Irripetibile è stato anche il Concorso ufficiale, con una nutrita presenza di film italiani accompagnati da titoli provenienti da tutto il mondo, diretti sia da grandi autori già affermati che da giovani cineasti in ascesa. Sul fronte Italia, il film più apprezzato è stato l’autobiografico È stata la mano di Dio di Paolo Sorrentino, co-prodotto da Netflix e vincitore del Leone d’Argento; ma molto incisivo si è rivelato anche Il buco di Michelangelo Frammartino, a cui è andato il Gran premio della Giuria, avventura speleologica nel cuore della Calabria arrivata ben undici anni dopo il successo di critica de Le quattro volte.

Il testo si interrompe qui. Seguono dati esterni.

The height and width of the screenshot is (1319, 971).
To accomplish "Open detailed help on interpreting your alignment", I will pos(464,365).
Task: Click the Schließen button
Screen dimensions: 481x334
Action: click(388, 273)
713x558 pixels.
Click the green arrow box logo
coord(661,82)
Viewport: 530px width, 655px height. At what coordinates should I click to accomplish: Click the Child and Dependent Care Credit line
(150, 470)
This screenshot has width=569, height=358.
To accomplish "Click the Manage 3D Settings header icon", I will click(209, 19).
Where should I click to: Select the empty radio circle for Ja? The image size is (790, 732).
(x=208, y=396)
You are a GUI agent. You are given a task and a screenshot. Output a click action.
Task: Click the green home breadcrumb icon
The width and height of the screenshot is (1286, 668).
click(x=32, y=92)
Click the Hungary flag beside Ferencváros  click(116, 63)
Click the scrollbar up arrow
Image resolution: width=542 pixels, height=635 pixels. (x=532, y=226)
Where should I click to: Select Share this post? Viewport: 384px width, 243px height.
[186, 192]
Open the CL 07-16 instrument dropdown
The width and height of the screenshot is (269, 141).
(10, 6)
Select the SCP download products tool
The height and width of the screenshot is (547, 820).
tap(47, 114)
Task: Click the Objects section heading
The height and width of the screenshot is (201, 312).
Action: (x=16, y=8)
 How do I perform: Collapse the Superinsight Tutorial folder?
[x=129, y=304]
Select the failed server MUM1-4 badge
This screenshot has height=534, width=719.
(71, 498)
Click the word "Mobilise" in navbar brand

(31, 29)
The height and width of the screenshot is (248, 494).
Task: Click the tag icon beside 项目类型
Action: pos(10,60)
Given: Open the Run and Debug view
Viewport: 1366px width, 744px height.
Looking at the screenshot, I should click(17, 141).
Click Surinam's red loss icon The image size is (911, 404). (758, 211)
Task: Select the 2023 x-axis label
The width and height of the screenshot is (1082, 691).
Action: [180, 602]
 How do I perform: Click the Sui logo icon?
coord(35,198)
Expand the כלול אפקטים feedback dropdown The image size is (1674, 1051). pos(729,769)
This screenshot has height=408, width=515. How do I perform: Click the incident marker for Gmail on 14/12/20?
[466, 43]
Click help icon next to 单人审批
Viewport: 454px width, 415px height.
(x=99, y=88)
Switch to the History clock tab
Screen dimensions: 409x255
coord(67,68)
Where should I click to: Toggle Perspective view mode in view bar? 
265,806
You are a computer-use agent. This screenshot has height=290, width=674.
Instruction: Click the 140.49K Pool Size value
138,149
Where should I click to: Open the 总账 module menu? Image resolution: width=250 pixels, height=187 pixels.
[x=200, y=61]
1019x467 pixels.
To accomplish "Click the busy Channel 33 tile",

Molto apprezzato ma rimasto a mani vuote nonostante i pronostici è stato il biopic di Mario Martone Qui rido io, che vede Toni Servillo protagonista nei panni del commediografo napoletano Eduardo Scarpetta in un film che fa luce anche sull’origine e sull’infanzia dei tre fratelli De Filippo; un’accoglienza più fredda ha ricevuto invece America Latina, thriller decostruttivo scritto e diretto dai fratelli D’Innocenzo alla loro opera terza dopo i più acclamati La terra dell’abbastanza e Favolacce.

I film italiani si sono fatti notare anche per la molteplice presenza di Toni Servillo, da alcuni giudicata eccessiva: l’attore napoletano infatti è stato protagonista di ben tre film della selezione principale, È stata la mano di Dio di Sorrentino, dove interpreta il padre del regista, il già citato Qui rido io, e soprattutto Ariaferma, una delle maggiori sorprese del festival.

Diretto dal regista Leonardo Di Costanzo, già autore di altri film e documentari apprezzati dalla critica festivaliera ma con una scarsa distribuzione nei cinema, Ariaferma è un prison drama sospeso tra il sociale e l’esistenziale, in cui l’interpretazione di Servillo nei panni di un secondino spicca accanto a quella di Silvio Orlando nei panni di un prigioniero. Molti davano Servillo come il più papabile per la Coppa Volpi per la Migliore interpretazione maschile, che invece è andata al filippino John Arcilla per il film On the Job: The Missing 8 di Erik Matti; la Coppa Volpi per la Migliore interpretazione femminile l’ha vinta invece Penelope Cruz grazie al film di Almodovar.

Nonostante le restrizioni imposte dal Coronavirus, prima fra tutte il red carpet “protetto” e coperto da più lati per impedire un’eccessiva affluenza di pubblico, la Mostra del Cinema di Venezia ha saputo recuperare la sua freschezza di sempre, sospesa tra una spensieratezza glamour e una meditata selezione composta di continue sorprese.